横浜傾斜マンション建替、三井不動産が詳細案提示を先延ばし住民困惑…建替難航の懸念浮上

文=椎名民生

腰の重い三井不動産レジデンシャル

 たしかに、これまでも欠陥マンションで問題が長引く典型的なケースは、業者側が提案した補修案に準じて施工したが、結果的に住民側の要求をクリアできないために問題がこじれることが原因となっていることが多い。

 LaLa横浜の場合、果たして補修で問題が解決するのか。十分な検討が欠かせない。今秋の決議で、2月の決定通りの全棟建て替えとなれば、2020年中には新しいマンションが建設され、住民は元の住居に戻ることが可能になる。

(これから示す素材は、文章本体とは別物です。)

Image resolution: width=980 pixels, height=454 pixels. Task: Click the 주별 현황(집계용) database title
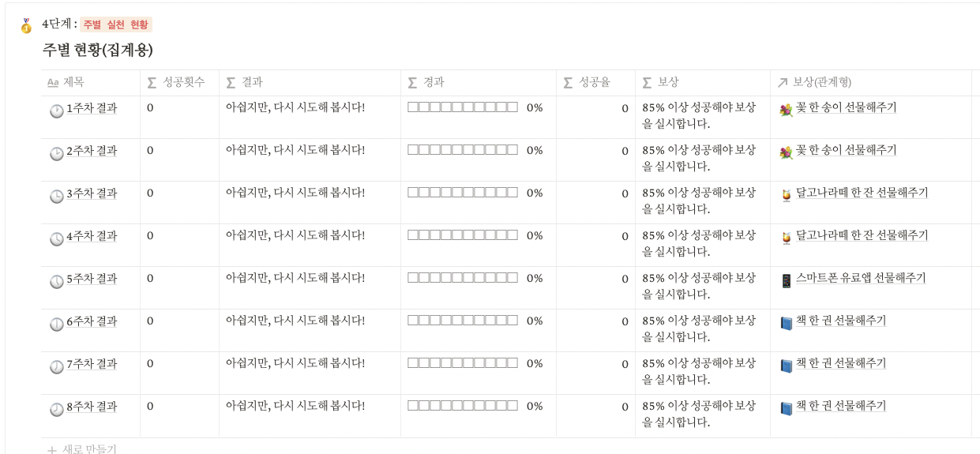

「区分所有者のみなさんには『2020年の東京オリンピックは問題が解決したマンションで見ましょう』と呼びかけてきましたが、現実的にはギリギリになってきました。というのも、三井不動産レジデンシャル側が建て替えの際の設計・監理につき、マスタープランまでは提示するのですが、そこから先の詳細な案を出してこないのです。建設は現在のマンションと同様に、三井住友建設でやってほしいというお願いはしています。一連の問題で明らかになったように、もっとも重要なのは工事監理です。この工事監理をする設計事務所の候補案を出してほしいとお願いしているのですが、なかなか出そうとしません」(同)

 三井不動産レジデンシャル側は、全棟建て替えまで「7年かかる」という。一方で、管理組合側は解体時の杭の入念な検証も含めて、全棟建て替えマンションの完成まで「5年以内」で進めようとしている。

「横浜市には協議会を設置していただき、対応窓口が一本化されました。行政等の事前協議や確認申請などは柔軟に対応いただけるようになっています。建て替え期間中の300人を超える小学生のバス通学案や高齢者のケアなど話は進んでいるのですが、三井不動産レジデンシャル側の動きの遅さが気になります」(同)

 さらに、三井不動産レジデンシャル側はすでに約700戸のうち、20戸を買い取っているという。今後、問題が長期化することを嫌い、売却を考える区分所有者が増えるかもしれない。売却が進み三井不動産レジデンシャルの持ち分が増え、建て替えに反対しないまでも保留にした場合、建て替え賛成の比率が下がり5分の4を下回る可能性が危惧される。

 鉄筋切断の横浜市西区のマンション(262戸)は、14年の時点で欠陥が囁かれており、すでに販売した住友不動産に部屋を売却した世帯は66戸あるという。売却された世帯を所有する住友不動産側は「住民の意向に沿う」との方針を示しているが、全棟建て替えに必要な区分所有者の5分の4以上をめぐる攻防も予想される。

 両マンションの動向を今後も注視していきたい。